TASK DESCRIPTION.
Check every line below for the word "computer" and copy the ones that have it.
━━━ MATERIAL PROVIDED
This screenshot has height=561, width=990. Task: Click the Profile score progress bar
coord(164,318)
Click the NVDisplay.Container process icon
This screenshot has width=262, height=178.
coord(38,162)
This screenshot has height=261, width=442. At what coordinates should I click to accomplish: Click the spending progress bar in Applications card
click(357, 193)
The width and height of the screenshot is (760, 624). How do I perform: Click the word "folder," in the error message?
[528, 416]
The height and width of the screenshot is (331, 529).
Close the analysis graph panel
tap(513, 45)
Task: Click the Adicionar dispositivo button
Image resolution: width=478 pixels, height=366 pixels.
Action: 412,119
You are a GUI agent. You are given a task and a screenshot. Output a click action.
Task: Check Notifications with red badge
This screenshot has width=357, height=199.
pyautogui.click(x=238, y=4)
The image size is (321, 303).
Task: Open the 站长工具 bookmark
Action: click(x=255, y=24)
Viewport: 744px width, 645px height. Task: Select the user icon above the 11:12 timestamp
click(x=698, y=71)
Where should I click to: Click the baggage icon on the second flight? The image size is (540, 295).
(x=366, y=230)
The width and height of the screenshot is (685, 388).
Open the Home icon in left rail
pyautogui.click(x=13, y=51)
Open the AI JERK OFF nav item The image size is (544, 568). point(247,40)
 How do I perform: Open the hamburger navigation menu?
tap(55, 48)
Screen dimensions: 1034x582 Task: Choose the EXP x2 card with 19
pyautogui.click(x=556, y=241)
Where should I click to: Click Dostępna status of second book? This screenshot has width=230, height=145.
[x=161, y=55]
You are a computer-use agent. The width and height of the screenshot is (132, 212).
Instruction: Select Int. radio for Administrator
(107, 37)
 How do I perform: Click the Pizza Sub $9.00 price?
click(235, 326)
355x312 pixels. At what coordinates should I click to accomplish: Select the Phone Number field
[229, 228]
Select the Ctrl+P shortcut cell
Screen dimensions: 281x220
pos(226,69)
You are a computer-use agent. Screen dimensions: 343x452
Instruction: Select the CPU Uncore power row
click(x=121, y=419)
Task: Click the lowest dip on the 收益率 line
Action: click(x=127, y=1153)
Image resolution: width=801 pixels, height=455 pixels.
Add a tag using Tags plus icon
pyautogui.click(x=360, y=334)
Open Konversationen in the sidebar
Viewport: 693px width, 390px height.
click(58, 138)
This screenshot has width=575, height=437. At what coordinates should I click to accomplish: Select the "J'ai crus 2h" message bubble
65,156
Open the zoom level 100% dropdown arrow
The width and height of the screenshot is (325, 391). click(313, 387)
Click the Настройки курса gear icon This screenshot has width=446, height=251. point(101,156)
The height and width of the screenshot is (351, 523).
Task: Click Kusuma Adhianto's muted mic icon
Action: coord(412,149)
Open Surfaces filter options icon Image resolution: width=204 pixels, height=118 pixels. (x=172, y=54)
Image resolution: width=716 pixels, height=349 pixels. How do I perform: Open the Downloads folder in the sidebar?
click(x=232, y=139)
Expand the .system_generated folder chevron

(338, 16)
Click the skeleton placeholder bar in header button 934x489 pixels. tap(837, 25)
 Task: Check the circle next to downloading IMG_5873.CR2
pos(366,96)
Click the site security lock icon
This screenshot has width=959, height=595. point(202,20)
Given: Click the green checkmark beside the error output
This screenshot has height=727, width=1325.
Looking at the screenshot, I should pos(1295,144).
━━━━━━
EXPECTED OUTPUT.
You are a computer-use agent. The width and height of the screenshot is (132, 212).
You are a computer-use agent. Screen dimensions: 343x452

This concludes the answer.